12th March 2013 - During an inspection in response to concerns
We carried out this inspection because we received an anonymous concern from a person telling us their relative had developed a pressure sore since they had been admitted to Holy Cross Care Home. They said people were left in the dining room for long periods of time after their meals and also people remained in their rooms as there was not enough staff on duty to assist them. We spoke with people about the care they received at Holy Cross Care Home. They told us they received regular medical care from their GP, and also from other healthcare professionals such as dentists, opticians, chiropodists and dieticians when required. One person told us, “The girls are wonderful. They go beyond the call of duty in making sure we are okay”. People told us there was always staff around and that they had chosen to stay in their room. One person told us, “I like staying in my room. I am not a good mixer and always preferred my own company”. Another person we spoke with told us “I stay in my room when I want and join others in the lounge when I want. It has nothing to do with staffing”. The activities coordinator had detailed records of activities that individuals had been involved with, including one to one activities with people who were not able to join in group activities. The information board gave details of forthcoming activities such as manicure and polish, indoor bowls, decorate you own cake, pamper session (hand and feet) and Easter activities.

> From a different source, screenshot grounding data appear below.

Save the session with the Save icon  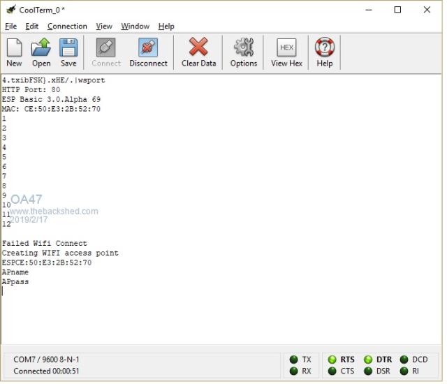(x=68, y=48)
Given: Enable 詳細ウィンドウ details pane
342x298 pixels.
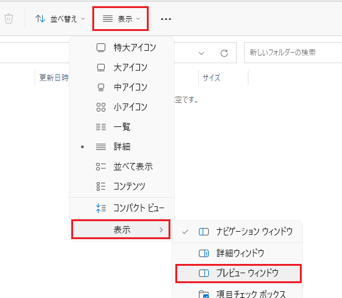Looking at the screenshot, I should click(237, 253).
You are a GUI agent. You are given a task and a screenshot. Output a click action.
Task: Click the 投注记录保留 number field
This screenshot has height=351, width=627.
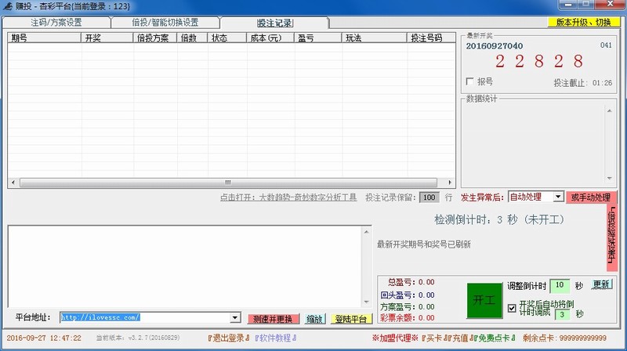tap(429, 197)
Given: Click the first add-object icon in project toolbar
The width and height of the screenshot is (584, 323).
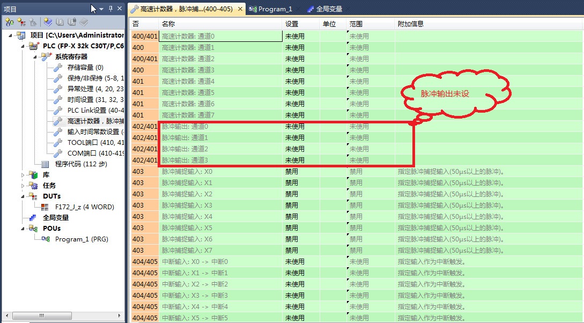Looking at the screenshot, I should pos(9,22).
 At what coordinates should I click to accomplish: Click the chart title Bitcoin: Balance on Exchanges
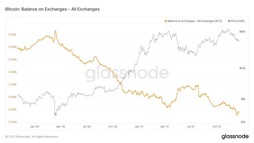pyautogui.click(x=52, y=9)
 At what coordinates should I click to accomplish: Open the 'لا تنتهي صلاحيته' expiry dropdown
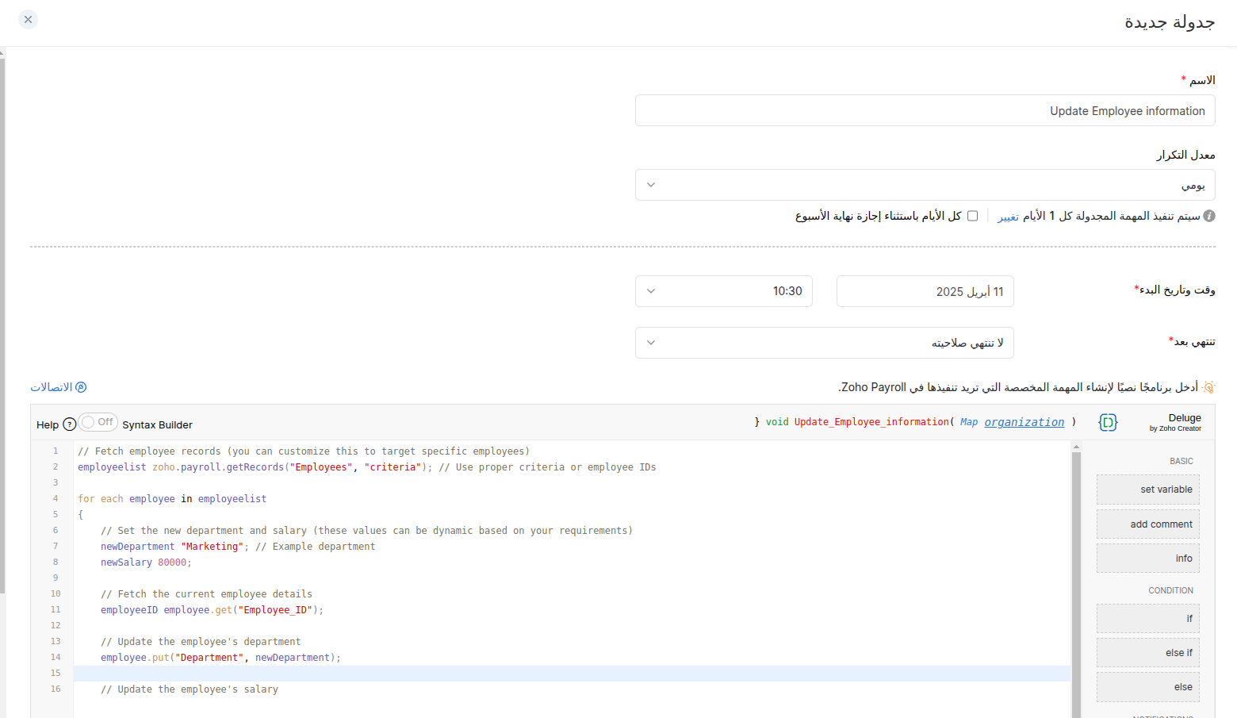[824, 342]
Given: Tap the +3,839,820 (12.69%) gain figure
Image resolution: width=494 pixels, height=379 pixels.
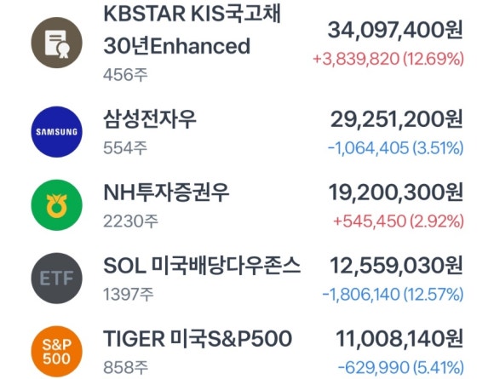Looking at the screenshot, I should 388,59.

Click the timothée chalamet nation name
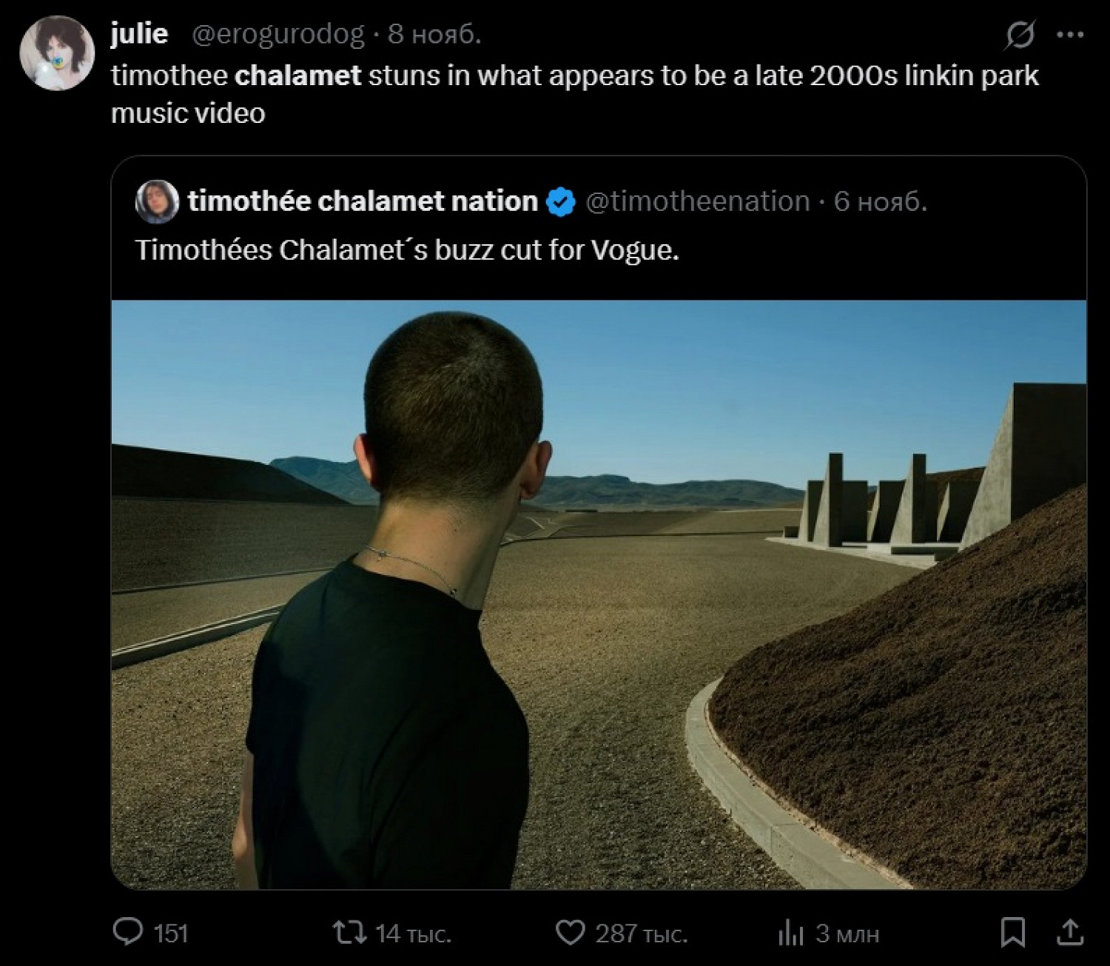coord(363,201)
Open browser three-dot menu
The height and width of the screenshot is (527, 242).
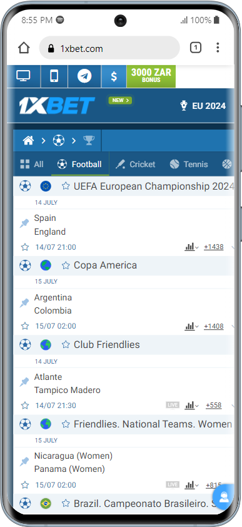tap(218, 48)
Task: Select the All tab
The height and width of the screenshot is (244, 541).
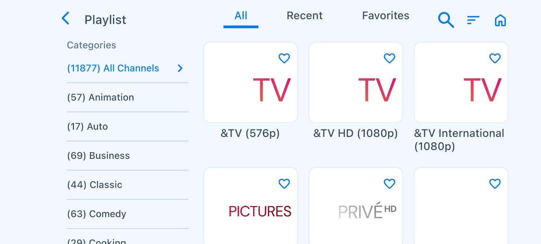Action: pyautogui.click(x=241, y=16)
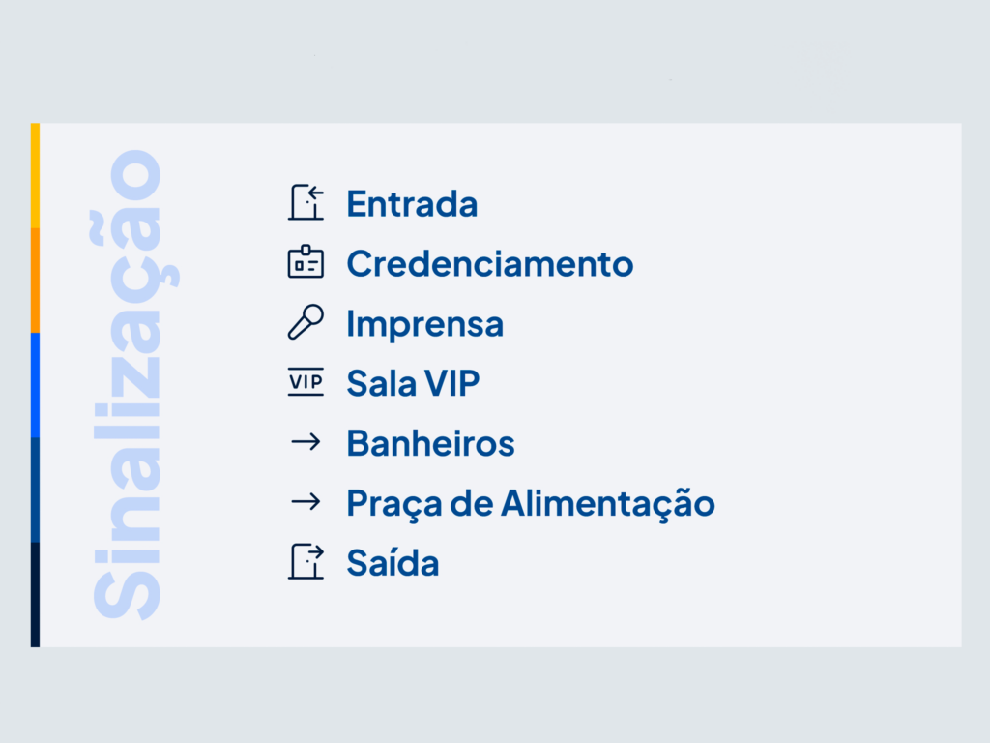
Task: Select the Entrada label
Action: (x=412, y=204)
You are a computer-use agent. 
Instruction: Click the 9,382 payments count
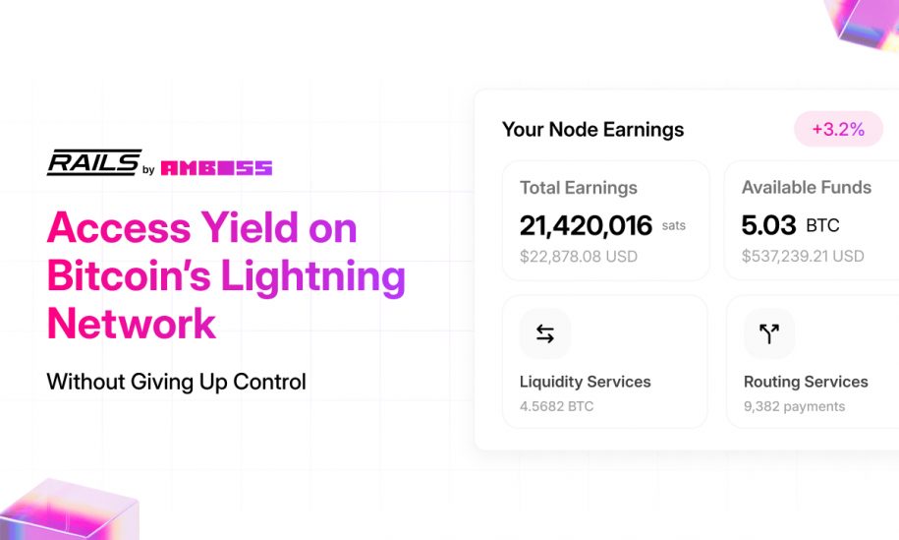[794, 406]
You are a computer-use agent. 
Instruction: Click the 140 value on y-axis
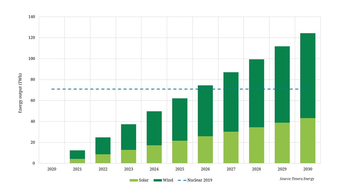32,16
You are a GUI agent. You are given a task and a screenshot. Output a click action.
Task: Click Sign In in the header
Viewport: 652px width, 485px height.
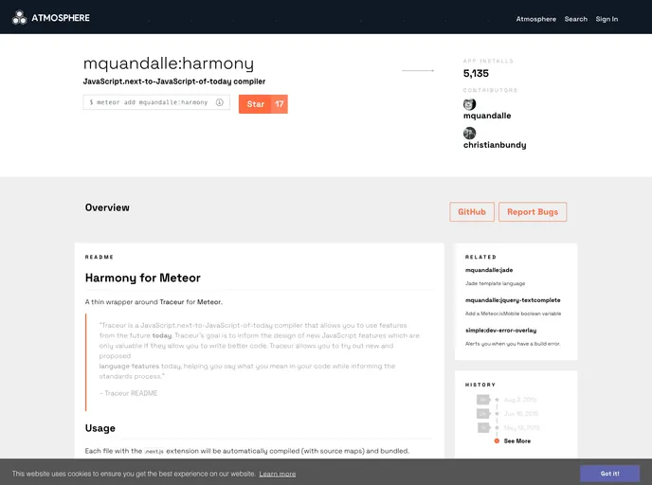[607, 19]
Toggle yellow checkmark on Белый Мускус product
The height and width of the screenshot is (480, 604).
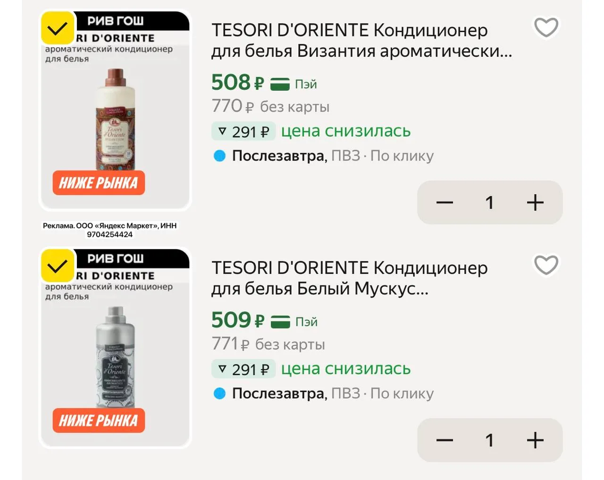58,266
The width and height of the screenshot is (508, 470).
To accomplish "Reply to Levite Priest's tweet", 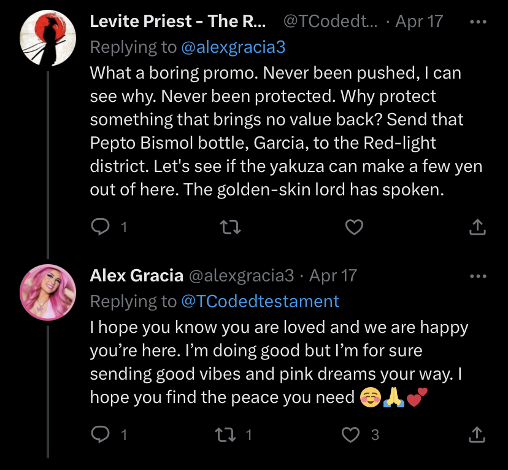I will pyautogui.click(x=100, y=227).
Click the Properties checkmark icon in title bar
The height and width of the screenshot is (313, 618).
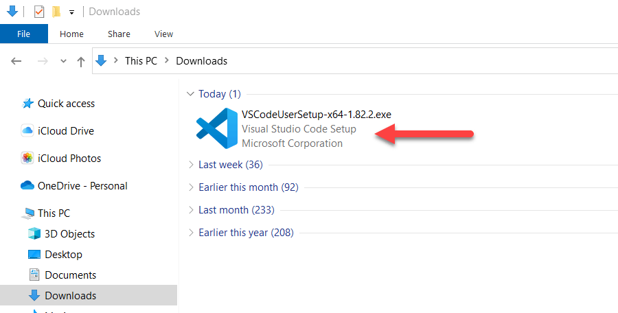39,12
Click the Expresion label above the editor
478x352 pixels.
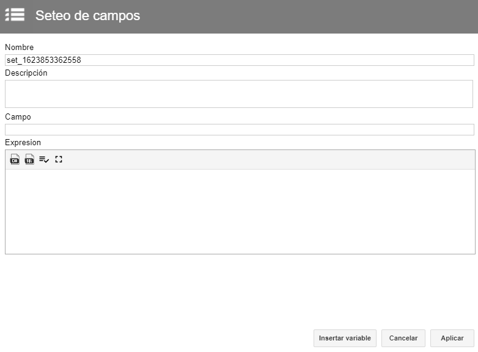point(23,142)
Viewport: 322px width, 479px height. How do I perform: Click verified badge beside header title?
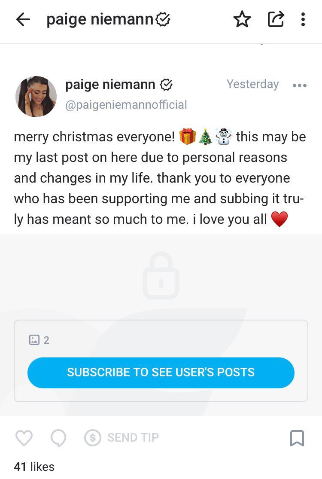point(163,20)
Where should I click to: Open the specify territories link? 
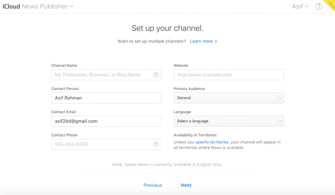pos(212,142)
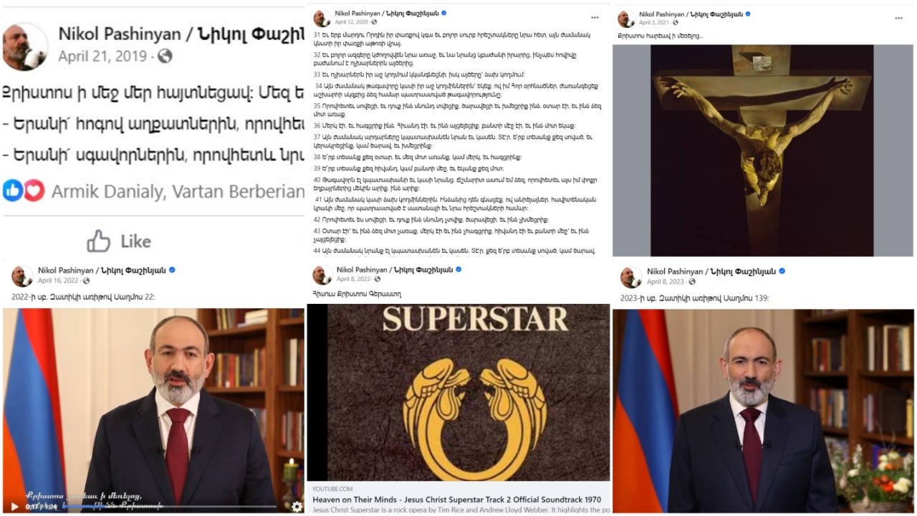This screenshot has height=516, width=917.
Task: Click the red heart Love reaction icon
Action: point(34,190)
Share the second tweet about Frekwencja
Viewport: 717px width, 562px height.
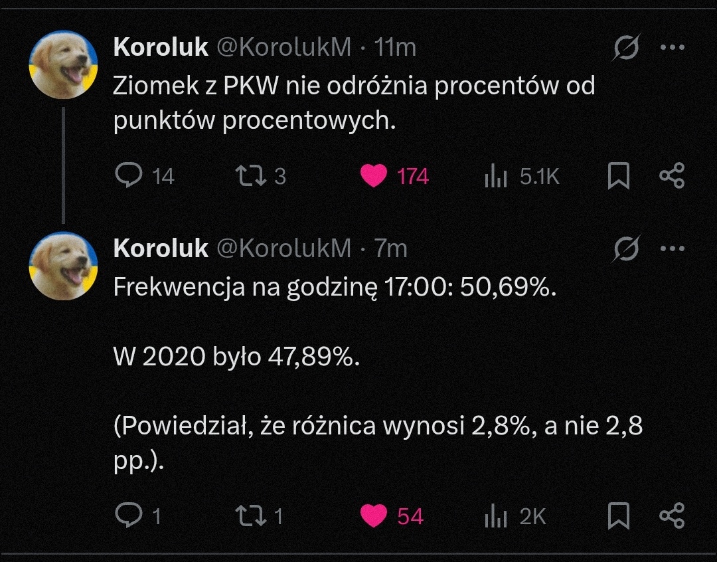point(671,516)
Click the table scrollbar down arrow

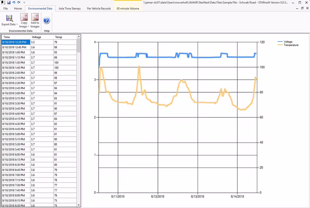79,205
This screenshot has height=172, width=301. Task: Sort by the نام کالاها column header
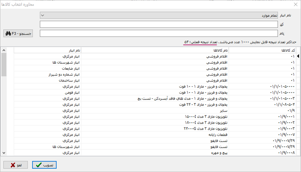155,50
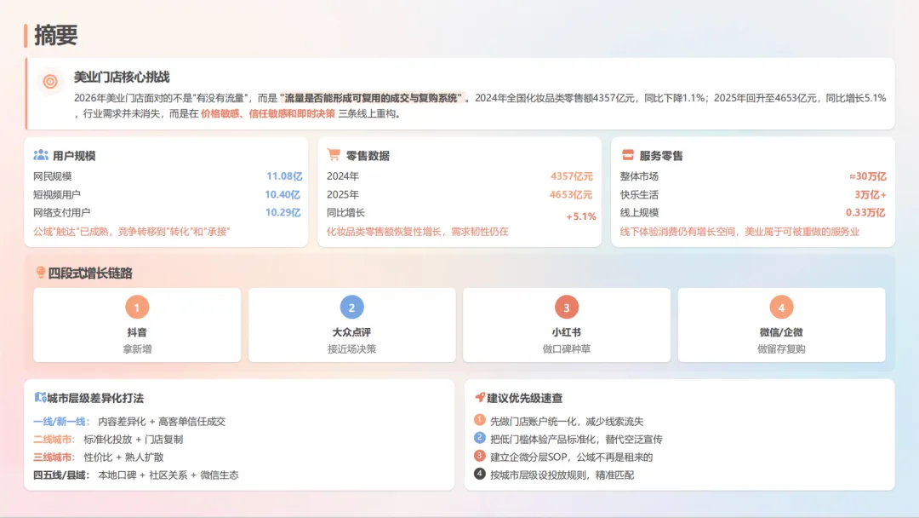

5th September 2012 - During a routine inspection
People we spoke with told us the home supported them when they were planning to move to Holy Cross Care Home. They told us they were offered the opportunity to visit the home personally to see the facilities in the home before making their decision to move there. One person told us they had the opportunity to look at other homes in the area before they decided to move to Holy Cross. Another person told us their daughter suggested Holy Cross to them and they said, “I have never regretted coming here”. People told us they received regular medical care from their GP, and also from other healthcare professionals such as dentists, opticians, chiropodists and dieticians when required. We spoke with three relatives who were visiting at the time of the inspection. Relatives told us they had no concerns and felt the people who used the service were protected from harm. One relative told us, “The Sisters are a hard act to follow but so far I feel confident about the present owners. They are a religious organisation as well so I feel confident”. Relatives and people who used the service told us they would know what to do if they had any concerns about the service they received. We asked the people who used the service and relatives whether they thought there was enough staff in the home to meet their needs. All the people we spoke with told us there was always enough staff to support people with their care.